Oral Presentation ANZBMS-MEPSA-ANZORS 2022

Micro-finite element analysis (µFEA) of HR-pQCT images typically assumes homogenous material properties. This approach does not account for variability in tissue density, which is high during periods of rapid growth. Alternatively, material properties can be assigned proportional to each element’s BMD. Our objective was to evaluate the contribution of local density by comparing stiffness derived from homogenous and density-scaled µFEA in pediatric HR-pQCT.

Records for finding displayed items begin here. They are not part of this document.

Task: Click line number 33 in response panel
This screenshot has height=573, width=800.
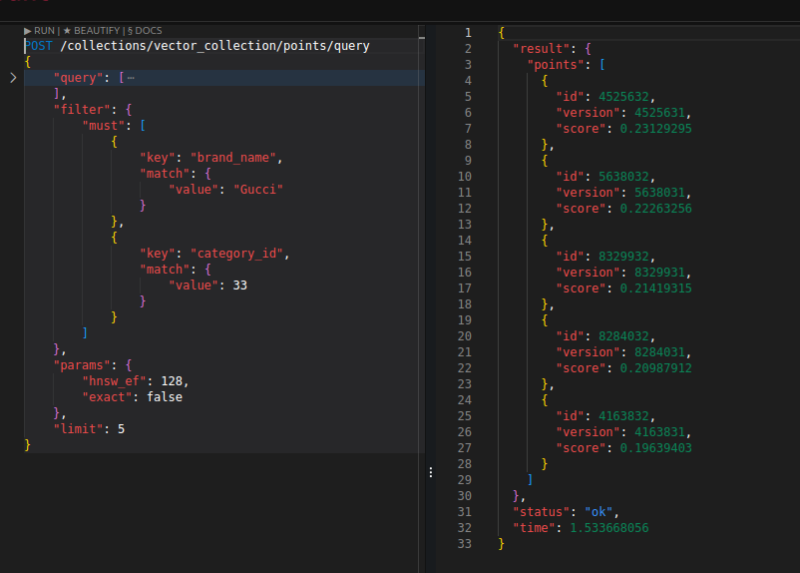Action: click(464, 544)
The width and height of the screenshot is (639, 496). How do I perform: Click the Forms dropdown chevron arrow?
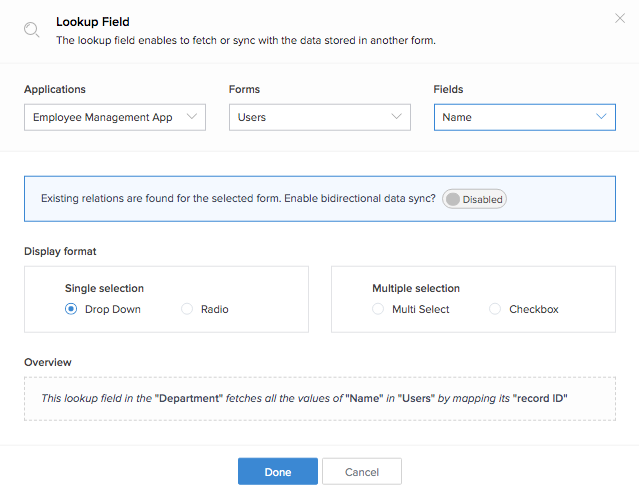click(397, 117)
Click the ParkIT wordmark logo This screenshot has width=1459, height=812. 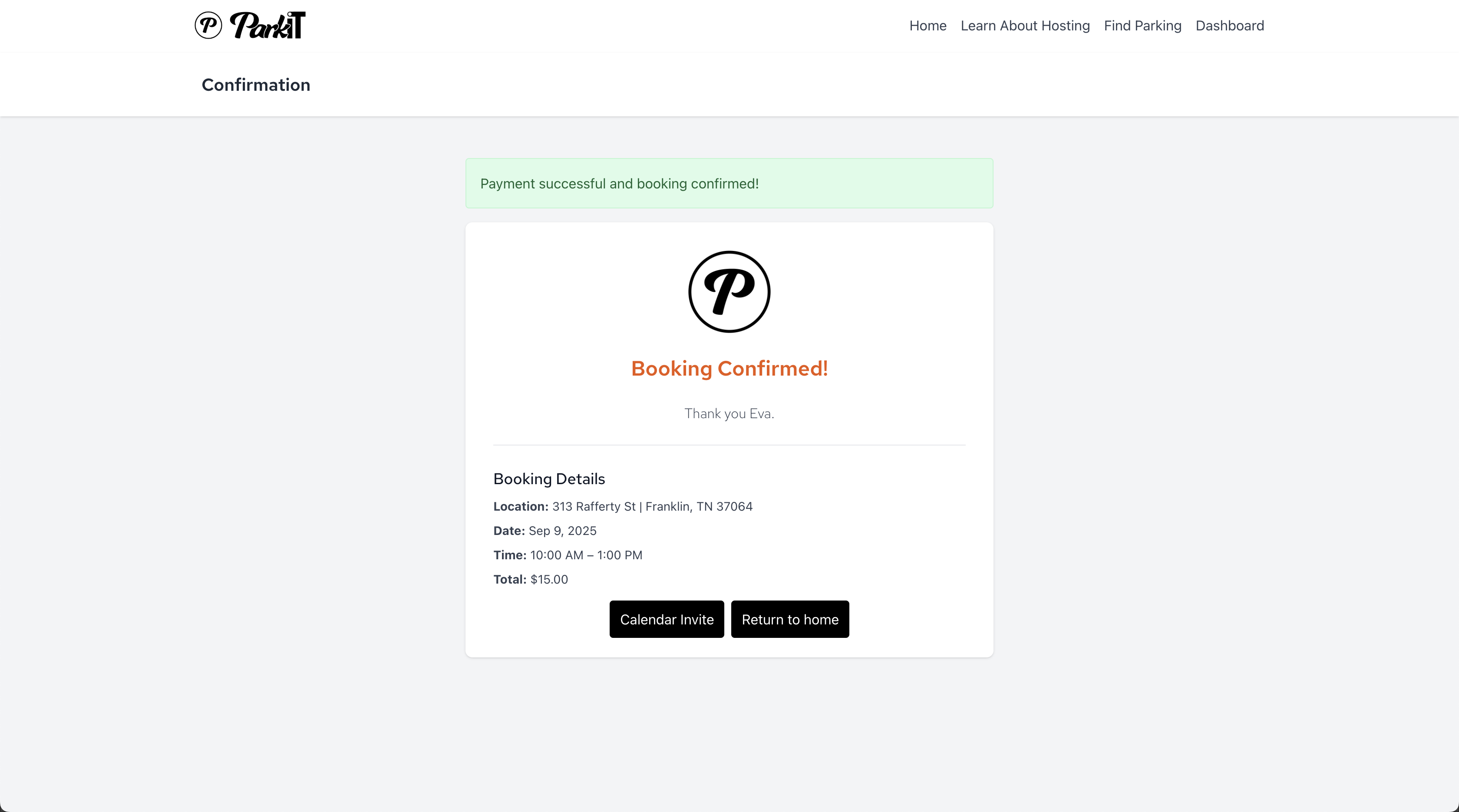pos(268,26)
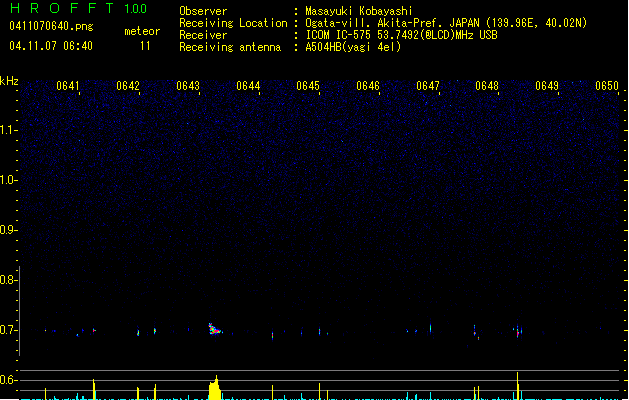
Task: Click the tall yellow power peak at the bottom
Action: [215, 388]
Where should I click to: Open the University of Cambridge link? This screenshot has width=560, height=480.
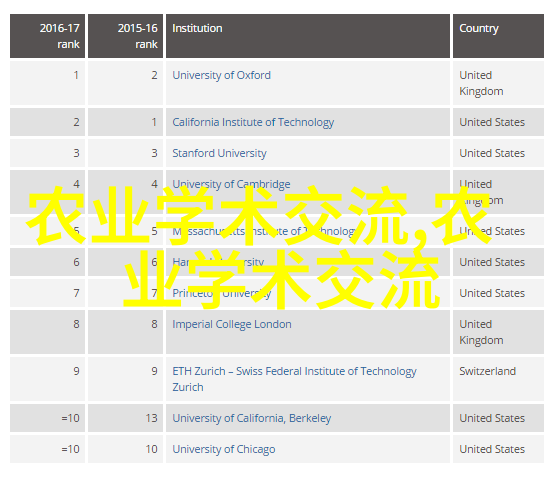pos(231,185)
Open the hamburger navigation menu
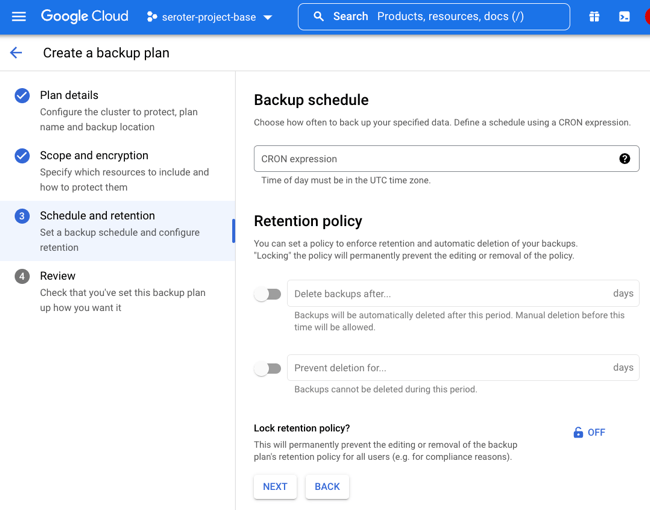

The density-modulus relation was fit to a power function:

E(x,y,z)=E_t*[BMD(x,y,z)/BMD_t]^γ

HR-pQCT scans from a cohort of young adults (n=42;age:21-30) were assumed to approximate homogenous properties (Fig1a). Therefore, in this population, optimization of the power equation coefficients should minimize the RMS difference between stiffness derived by scaled and homogenous models. We assumed the maximal density of fully mineralized bone (BMD_t) to be 1200mg/cm³. To investigate how the optimized density-modulus function impacts µFEA outcomes in pediatric HR-pQCT, we applied this model to tibia and radius scans from a pediatric cohort (n=214;age=5-20). Differences were calculated by tanner stage. Regression analysis was used to evaluate the association with cortical bone features.

In young adults, minimization of RMSD of homogenous and density-scaled µFEA stiffness yielded power coefficient γ=2.25 and maximal modulus E_t=15,974MPa (RMSD=7.9%;Fig1b). In the pediatric cohort, homogenous µFEA stiffness was, on average, significantly higher than density-scaled stiffness (RMSD=13.8%,p<0.01,Fig1c). Differences tended to increase by Tanner stage and were negatively associated with Ct.TMD (tibia:r²=0.48;radius:r²=0.73;p<0.0001).

In pediatric subjects, numerically higher µFEA-derived stiffness computed using homogenous tissue property assumptions likely reflects overestimation of the material properties themselves as well as a sub-optimal fine-structure segmentation that systematically overestimates bone volume. This differential increases with maturation. By accounting for tissue heterogeneity and providing threshold independence, density-scaled material properties likely improve the accuracy of µFEA for pediatric HR-pQCT, particularly across maturational stages and in the context of mineralization abnormalities.